Ирэн широко улыбнулась, блеснув из темноты зубами. Приподнявшись на цыпочках, ласково взъерошила ладонью жесткие, курчавые волосы стоящего перед ней парня:
– Северьян, милый, спасибо! Я твоя должница!
– Ла-а-адно… на том свете угольками сочтемся… – проворчал изрядно смущенный Северьян, шагая к двери купе. – Бежите уже к себе, пока полвагона не разбудили. Ох и будет мне завтра на орехи…
На другой день Владимир проснулся рано: солнце едва встало и, красное, словно заспанное, спешило за вагоном, продираясь сквозь голые ветви осеннего леса за окном. Монотонно стучали колеса, из-за запертой двери был слышен голос служителя, разносящего по купе утренний чай. Владимир встал, оделся, нашел в кармане папиросы. Северьян, к его крайнему изумлению, еще спал, накрывшись с головой своей чуйкой; причем не только спал, но и храпел, чего за ним сроду не наблюдалось. Владимир даже забеспокоился, не заболел ли он (чего тоже не случалось никогда в жизни), и уже хотел подойти пощупать лоб друга, когда дверь купе медленно приоткрылась, и вошла Кречетовская. Забыв поздороваться, Черменский удивленно посмотрел на нее. Ирэн слегка покраснела.
– О, простите, Владимир Дмитрич… Доброе утро… Я, разумеется, должна была постучать, но… но я полагала, что вы еще спите, и…
– Что-то случилось? – встревожился он.
– Нет… ничего. Просто я принесла ваше имущество.

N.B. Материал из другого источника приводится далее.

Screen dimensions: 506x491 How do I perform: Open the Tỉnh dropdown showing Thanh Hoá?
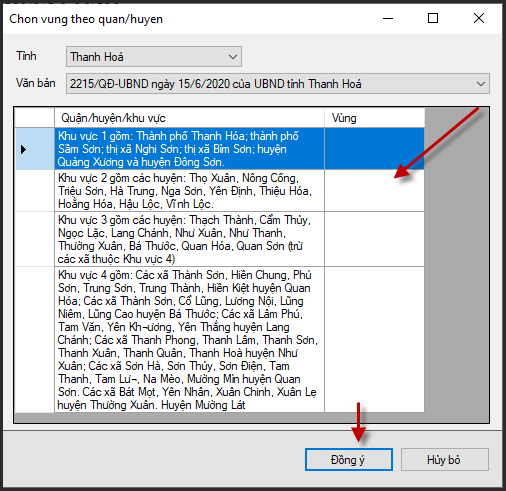154,57
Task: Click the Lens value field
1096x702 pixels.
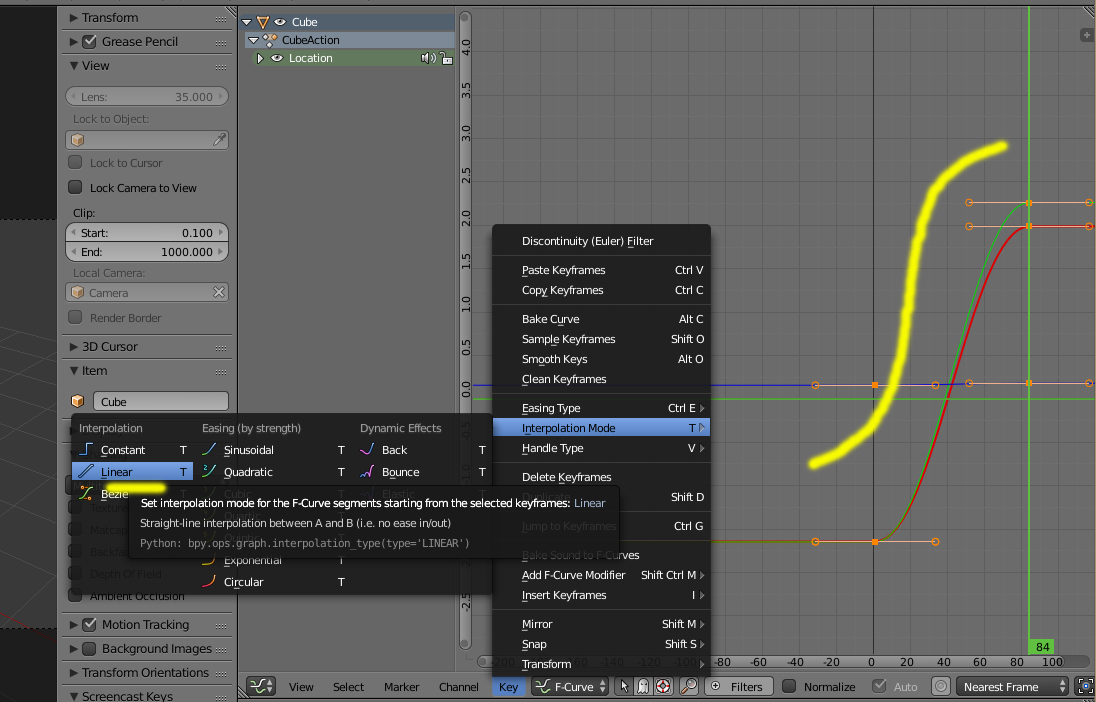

Ирэн протянула Владимиру записную книжку в кожаном переплете. Машинально он взглянул на столик, где вчера ее оставил. Там, разумеется, было пусто. Владимир молча перевел взгляд на Ирэн.
– Я представляю, что вы теперь думаете обо мне, – серьезно произнесла она, кладя книжку на диван рядом с ним и жестом отвергая предложенную папиросу. – Поверьте, я… не всегда так веду себя. Для меня это был героический поступок.
– Каков же его смысл? – невесело усмехнулся Владимир. – Мы мало с вами знакомы, интересен вам я быть никак не могу…
– А вот в этом вы ошибаетесь, Владимир Дмитрич, – тихо возразила Ирэн, садясь рядом. – Если б вы были мне неинтересны, я бы не стала так по-свински себя вести, честное слово. Вы, вероятно, не поверите, но я первый раз в жизни без спросу взяла чужие личные записи.
– Для чего вам это было нужно? – Голос Владимира, против его намерений, прозвучал резко, но Ирэн, ничуть не обидевшись, грустно улыбнулась:
– Единственно для того, чтобы узнать вас ближе. Мне всегда говорили, будто я хорошо разбираюсь в людях. И мне показалось, что, даже если мы подружимся, вы вряд ли расскажете то, о чем я здесь прочла. Это было… очень увлекательное чтение. И я рада, что не ошиблась: у вас в самом деле незаурядный талант. У меня в Москве много знакомых в редакциях. Хотите быть моим протеже?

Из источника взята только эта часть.